As written in the letter sent by Senator Casey’s office:
“Reports from across the country have surfaced alleging that some Medicaid managed care companies (MCOs) continuously deny care to patients sorely in need of care. In some cases, patients have experienced entirely preventable life-altering harms. Due to concerns that some MCOs are putting their bottom line ahead of patient health and safety, I am requesting that you open an investigation into this industry to shed light on whether all patients enrolled in Medicaid managed care can successfully access the services to which they are entitled.
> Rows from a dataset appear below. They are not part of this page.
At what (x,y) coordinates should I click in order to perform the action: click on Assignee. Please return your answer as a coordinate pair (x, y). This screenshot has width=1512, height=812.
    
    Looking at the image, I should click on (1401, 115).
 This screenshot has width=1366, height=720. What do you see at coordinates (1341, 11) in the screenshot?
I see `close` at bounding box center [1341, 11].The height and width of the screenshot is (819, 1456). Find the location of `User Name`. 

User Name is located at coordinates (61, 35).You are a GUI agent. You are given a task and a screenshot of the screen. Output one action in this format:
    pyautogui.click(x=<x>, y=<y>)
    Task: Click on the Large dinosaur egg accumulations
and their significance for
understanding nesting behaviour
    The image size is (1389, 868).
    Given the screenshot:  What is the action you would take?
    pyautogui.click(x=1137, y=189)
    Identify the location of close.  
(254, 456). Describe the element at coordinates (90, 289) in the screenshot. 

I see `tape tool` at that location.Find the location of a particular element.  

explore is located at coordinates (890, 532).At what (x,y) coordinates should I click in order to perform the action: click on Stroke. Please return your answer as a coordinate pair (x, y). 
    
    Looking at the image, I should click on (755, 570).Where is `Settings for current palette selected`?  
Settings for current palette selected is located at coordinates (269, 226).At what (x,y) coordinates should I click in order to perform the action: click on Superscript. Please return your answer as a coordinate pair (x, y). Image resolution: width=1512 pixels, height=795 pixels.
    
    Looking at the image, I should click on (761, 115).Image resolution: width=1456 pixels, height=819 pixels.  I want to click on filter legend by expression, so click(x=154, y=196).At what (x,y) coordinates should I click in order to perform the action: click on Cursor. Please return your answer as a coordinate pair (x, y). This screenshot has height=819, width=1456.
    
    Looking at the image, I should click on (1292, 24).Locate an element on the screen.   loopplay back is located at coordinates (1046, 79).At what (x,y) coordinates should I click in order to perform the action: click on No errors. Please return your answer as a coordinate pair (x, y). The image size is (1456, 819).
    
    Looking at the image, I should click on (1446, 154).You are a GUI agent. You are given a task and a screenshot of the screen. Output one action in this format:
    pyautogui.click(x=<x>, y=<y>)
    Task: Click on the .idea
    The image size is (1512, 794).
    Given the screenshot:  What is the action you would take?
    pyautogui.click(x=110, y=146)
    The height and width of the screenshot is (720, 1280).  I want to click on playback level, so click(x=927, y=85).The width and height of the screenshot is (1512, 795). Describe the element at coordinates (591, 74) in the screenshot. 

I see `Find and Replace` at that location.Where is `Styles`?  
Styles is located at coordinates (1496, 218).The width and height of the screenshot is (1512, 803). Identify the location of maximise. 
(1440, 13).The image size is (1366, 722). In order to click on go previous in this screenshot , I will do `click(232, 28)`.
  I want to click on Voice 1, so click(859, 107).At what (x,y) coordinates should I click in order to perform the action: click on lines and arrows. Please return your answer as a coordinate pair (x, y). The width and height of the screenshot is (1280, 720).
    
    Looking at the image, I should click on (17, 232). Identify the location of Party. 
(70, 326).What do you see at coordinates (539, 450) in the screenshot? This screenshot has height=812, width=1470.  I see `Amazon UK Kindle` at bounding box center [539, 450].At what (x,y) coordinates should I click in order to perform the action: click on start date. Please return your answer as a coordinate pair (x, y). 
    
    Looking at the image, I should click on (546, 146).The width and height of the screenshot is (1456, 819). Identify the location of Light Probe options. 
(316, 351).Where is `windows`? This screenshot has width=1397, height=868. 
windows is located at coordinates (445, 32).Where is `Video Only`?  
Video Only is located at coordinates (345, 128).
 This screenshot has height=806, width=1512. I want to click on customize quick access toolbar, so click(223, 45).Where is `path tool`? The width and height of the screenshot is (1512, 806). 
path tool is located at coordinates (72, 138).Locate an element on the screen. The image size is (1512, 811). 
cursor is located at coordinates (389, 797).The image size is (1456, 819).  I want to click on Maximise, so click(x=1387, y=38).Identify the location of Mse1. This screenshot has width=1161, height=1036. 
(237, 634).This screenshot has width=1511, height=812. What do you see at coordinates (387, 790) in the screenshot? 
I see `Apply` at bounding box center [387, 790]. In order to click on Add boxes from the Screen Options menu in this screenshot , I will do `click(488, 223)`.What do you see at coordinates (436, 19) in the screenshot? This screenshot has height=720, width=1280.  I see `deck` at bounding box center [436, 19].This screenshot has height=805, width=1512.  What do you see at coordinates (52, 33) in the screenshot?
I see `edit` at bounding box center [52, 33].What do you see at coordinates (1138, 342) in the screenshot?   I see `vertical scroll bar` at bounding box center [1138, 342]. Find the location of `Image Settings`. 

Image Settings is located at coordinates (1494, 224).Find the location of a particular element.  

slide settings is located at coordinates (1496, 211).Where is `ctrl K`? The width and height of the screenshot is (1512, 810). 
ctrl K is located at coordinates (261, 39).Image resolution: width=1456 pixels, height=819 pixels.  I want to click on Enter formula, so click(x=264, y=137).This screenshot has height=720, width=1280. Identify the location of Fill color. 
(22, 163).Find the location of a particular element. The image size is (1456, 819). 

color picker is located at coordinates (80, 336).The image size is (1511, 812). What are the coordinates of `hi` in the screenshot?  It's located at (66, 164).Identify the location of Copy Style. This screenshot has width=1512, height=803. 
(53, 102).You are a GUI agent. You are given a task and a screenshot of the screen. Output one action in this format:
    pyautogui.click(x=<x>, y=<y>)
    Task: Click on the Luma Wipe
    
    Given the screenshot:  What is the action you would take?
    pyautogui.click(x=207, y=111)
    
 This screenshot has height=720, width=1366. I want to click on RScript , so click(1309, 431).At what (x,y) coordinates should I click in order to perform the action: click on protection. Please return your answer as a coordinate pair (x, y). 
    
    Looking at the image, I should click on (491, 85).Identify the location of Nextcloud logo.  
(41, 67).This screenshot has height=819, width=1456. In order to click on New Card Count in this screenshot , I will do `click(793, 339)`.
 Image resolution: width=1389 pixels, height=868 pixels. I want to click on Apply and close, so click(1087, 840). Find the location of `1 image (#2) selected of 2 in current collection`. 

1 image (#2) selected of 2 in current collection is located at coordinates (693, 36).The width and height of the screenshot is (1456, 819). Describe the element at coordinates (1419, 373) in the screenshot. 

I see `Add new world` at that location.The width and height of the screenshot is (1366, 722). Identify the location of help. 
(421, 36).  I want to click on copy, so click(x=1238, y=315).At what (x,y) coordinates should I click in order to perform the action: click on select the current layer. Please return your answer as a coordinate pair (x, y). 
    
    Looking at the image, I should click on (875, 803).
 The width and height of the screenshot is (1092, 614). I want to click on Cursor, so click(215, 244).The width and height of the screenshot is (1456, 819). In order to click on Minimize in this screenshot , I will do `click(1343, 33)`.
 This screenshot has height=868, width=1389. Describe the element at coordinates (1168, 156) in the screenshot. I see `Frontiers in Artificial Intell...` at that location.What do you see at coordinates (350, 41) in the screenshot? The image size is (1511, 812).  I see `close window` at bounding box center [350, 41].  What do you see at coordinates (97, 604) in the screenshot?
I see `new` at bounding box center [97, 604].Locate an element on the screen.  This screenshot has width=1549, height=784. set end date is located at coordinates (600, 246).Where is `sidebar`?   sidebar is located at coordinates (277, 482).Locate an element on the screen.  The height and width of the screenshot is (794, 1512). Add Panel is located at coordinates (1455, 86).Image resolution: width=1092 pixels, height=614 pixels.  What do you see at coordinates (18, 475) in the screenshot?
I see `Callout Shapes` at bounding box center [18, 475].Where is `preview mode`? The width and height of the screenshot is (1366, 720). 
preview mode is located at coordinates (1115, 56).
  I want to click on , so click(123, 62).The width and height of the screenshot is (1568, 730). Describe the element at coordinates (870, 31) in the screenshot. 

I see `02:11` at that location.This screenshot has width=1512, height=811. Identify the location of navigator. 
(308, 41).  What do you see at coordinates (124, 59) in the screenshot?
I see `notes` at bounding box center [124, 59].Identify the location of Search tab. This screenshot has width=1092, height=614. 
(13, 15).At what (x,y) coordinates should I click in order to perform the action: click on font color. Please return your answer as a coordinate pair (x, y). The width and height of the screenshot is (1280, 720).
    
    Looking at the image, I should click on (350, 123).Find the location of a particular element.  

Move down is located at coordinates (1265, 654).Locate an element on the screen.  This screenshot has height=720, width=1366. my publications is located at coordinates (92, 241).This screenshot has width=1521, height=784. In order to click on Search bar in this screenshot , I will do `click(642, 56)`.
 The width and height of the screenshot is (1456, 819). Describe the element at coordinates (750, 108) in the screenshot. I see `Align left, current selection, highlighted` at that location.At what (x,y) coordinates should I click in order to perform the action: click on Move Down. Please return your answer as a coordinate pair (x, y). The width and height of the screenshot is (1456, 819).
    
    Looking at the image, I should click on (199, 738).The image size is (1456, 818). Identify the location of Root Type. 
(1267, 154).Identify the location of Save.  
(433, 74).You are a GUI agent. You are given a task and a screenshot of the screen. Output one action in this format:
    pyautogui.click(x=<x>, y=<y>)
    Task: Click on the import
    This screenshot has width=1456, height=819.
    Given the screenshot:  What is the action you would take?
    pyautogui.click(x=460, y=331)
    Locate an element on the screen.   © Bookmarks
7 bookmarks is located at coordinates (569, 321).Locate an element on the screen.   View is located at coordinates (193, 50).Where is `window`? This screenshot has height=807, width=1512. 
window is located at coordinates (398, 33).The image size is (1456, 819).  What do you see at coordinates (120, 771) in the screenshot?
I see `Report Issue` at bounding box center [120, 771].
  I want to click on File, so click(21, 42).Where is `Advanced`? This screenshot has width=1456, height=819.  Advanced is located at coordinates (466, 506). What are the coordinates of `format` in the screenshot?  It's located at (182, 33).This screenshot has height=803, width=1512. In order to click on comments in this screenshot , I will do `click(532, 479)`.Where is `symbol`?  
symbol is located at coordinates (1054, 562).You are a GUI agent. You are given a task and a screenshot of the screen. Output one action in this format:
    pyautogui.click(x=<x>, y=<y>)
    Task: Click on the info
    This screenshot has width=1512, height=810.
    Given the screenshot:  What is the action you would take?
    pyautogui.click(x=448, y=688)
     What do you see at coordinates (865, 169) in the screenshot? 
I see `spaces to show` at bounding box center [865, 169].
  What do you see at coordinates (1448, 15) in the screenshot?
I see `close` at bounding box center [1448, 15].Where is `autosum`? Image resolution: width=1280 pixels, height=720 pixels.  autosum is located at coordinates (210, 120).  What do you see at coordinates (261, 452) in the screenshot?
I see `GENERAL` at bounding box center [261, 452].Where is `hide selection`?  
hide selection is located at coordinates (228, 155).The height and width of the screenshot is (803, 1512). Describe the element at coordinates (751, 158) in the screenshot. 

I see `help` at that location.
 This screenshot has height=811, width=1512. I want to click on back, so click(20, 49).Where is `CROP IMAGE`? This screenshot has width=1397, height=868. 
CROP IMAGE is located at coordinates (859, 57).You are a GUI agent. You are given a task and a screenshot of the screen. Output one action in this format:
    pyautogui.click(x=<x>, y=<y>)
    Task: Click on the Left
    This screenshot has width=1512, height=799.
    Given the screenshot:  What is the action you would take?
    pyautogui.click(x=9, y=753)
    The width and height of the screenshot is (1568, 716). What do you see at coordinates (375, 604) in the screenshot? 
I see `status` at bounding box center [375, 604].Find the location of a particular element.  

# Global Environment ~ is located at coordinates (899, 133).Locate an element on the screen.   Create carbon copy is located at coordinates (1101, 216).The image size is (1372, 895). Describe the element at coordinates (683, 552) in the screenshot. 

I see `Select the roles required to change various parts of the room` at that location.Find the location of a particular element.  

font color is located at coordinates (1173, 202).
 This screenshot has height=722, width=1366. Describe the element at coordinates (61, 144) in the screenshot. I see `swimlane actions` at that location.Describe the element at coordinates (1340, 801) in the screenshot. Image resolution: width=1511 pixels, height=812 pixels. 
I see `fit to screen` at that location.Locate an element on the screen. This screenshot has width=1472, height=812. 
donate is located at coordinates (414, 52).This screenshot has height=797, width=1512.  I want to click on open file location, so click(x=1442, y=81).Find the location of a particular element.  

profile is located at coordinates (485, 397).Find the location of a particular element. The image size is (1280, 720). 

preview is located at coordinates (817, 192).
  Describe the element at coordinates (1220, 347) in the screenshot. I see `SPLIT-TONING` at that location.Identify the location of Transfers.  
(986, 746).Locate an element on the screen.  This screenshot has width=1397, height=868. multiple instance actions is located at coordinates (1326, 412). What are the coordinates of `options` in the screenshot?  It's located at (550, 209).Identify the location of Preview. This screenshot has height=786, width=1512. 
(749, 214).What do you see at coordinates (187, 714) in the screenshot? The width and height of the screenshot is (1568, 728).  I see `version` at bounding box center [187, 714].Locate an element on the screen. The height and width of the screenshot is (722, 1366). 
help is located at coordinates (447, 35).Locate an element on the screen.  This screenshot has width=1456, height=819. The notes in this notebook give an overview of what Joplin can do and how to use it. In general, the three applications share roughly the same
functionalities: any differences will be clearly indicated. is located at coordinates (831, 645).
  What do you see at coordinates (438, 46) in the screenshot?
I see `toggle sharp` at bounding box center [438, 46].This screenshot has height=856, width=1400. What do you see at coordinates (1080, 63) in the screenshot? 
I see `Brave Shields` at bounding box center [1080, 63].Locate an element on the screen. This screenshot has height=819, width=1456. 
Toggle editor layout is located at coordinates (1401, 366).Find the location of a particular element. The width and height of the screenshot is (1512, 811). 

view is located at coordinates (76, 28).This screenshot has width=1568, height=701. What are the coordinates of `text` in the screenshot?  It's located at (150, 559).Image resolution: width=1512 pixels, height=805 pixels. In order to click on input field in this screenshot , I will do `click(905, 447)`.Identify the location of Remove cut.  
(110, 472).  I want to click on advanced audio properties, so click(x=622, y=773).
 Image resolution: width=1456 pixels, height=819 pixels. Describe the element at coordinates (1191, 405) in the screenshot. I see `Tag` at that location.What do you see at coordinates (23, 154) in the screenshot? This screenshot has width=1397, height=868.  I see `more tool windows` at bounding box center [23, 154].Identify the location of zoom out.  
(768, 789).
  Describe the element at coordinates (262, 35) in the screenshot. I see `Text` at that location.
I am also requesting that the investigation review the Centers for Medicare & Medicaid Services’ (CMS) role in providing sufficient and appropriate oversight to ensure that people with Medicaid are receiving the care that they are entitled to.
As states turn to MCOs to manage their Medicaid portfolios, we have a sacred responsibility to ensure that patients, like D’ashon and Betty, have access to the care they need. Given these concerns, I request that you conduct a review of the Medicaid MCO industry to determine whether these companies are meeting their obligations to serve children, older adults, people with disabilities and their families. Specifically, I encourage the Office of Inspector General to address the following questions:
1. Have Medicaid MCOs knowingly denied care to enrollees that should have been covered?
2. Do Medicaid MCOs systemically deny care to patients? Further, do parent companies develop care denial protocol and distribute that protocol to subsidiaries?
3. Are people enrolled in Medicaid MCOs able to successfully navigate the appeals process? Further, do Medicaid MCOs respond in an adequate and timely manner to appeal requests?
4. Are people enrolled in Medicaid MCOs able to successfully issue grievances? Further, do Medicaid MCOs respond diligently and substantively to grievances brought forward by their enrollees?
5. Are children, people with disabilities, older adults and other individuals with complex conditions, who were historically not covered by managed care companies, adequately served by Medicaid MCOs?
6. Do children, people with disabilities, older adults or individuals with complex or chronic conditions face additional hurdles in gaining access to care from Medicaid MCOs? Are these individuals denied access to care at higher rates than other people enrolled in Medicaid MCOs?
7. Has CMS conducted sufficient oversight of to ensure that Medicaid MCOs are adequately meeting their obligations to provide access to care for people enrolled in Medicaid MCOs?
8. What type of data should CMS ensure states collect and analyze to ensure that patients are not inappropriately denied care?”